= ABOUT THIS EXERCISE =
Retype the whole listing that follows so that it matches the original exactly.
******************************
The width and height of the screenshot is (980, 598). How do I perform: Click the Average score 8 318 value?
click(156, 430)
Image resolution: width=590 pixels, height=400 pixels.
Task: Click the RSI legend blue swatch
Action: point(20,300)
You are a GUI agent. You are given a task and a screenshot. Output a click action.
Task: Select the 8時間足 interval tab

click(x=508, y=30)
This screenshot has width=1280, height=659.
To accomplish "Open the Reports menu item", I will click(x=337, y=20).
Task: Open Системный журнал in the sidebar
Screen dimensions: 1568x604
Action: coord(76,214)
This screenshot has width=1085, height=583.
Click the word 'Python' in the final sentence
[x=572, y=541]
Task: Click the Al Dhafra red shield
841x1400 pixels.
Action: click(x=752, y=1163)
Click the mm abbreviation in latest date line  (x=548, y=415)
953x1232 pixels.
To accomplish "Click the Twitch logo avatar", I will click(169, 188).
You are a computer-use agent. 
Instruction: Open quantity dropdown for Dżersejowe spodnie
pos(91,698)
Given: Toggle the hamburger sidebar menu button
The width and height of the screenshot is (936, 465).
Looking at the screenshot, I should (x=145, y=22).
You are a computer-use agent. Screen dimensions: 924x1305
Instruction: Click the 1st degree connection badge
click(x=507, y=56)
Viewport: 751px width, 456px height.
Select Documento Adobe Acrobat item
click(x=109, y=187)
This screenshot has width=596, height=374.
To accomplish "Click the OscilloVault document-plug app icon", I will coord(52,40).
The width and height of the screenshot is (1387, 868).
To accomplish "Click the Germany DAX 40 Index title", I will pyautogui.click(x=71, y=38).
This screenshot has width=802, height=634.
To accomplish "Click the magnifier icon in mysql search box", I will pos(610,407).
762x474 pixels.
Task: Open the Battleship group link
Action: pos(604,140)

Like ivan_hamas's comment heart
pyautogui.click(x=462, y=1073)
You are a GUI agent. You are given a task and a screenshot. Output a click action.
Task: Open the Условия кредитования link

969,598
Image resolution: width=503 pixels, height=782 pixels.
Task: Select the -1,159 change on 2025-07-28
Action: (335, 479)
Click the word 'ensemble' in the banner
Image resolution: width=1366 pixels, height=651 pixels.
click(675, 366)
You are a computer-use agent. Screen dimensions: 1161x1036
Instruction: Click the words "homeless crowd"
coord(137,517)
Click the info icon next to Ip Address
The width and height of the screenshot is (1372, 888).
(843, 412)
******************************
= RESPONSE FOR THIS EXERCISE =
The width and height of the screenshot is (980, 598). How do I perform: Click the Average score 8 318 value?
click(156, 430)
Image resolution: width=590 pixels, height=400 pixels.
Task: Click the RSI legend blue swatch
Action: point(20,300)
You are a GUI agent. You are given a task and a screenshot. Output a click action.
Task: Select the 8時間足 interval tab

click(x=508, y=30)
This screenshot has width=1280, height=659.
To accomplish "Open the Reports menu item", I will click(x=337, y=20).
Task: Open Системный журнал in the sidebar
Screen dimensions: 1568x604
Action: coord(76,214)
This screenshot has width=1085, height=583.
Click the word 'Python' in the final sentence
[x=572, y=541]
Task: Click the Al Dhafra red shield
841x1400 pixels.
Action: click(x=752, y=1163)
Click the mm abbreviation in latest date line  (x=548, y=415)
953x1232 pixels.
To accomplish "Click the Twitch logo avatar", I will click(169, 188).
You are a computer-use agent. 
Instruction: Open quantity dropdown for Dżersejowe spodnie
pos(91,698)
Given: Toggle the hamburger sidebar menu button
The width and height of the screenshot is (936, 465).
Looking at the screenshot, I should (x=145, y=22).
You are a computer-use agent. Screen dimensions: 924x1305
Instruction: Click the 1st degree connection badge
click(x=507, y=56)
Viewport: 751px width, 456px height.
Select Documento Adobe Acrobat item
click(x=109, y=187)
This screenshot has width=596, height=374.
To accomplish "Click the OscilloVault document-plug app icon", I will coord(52,40).
The width and height of the screenshot is (1387, 868).
To accomplish "Click the Germany DAX 40 Index title", I will pyautogui.click(x=71, y=38).
This screenshot has width=802, height=634.
To accomplish "Click the magnifier icon in mysql search box", I will pos(610,407).
762x474 pixels.
Task: Open the Battleship group link
Action: pos(604,140)

Like ivan_hamas's comment heart
pyautogui.click(x=462, y=1073)
You are a GUI agent. You are given a task and a screenshot. Output a click action.
Task: Open the Условия кредитования link

969,598
Image resolution: width=503 pixels, height=782 pixels.
Task: Select the -1,159 change on 2025-07-28
Action: (335, 479)
Click the word 'ensemble' in the banner
Image resolution: width=1366 pixels, height=651 pixels.
click(675, 366)
You are a computer-use agent. Screen dimensions: 1161x1036
Instruction: Click the words "homeless crowd"
coord(137,517)
Click the info icon next to Ip Address
The width and height of the screenshot is (1372, 888).
(843, 412)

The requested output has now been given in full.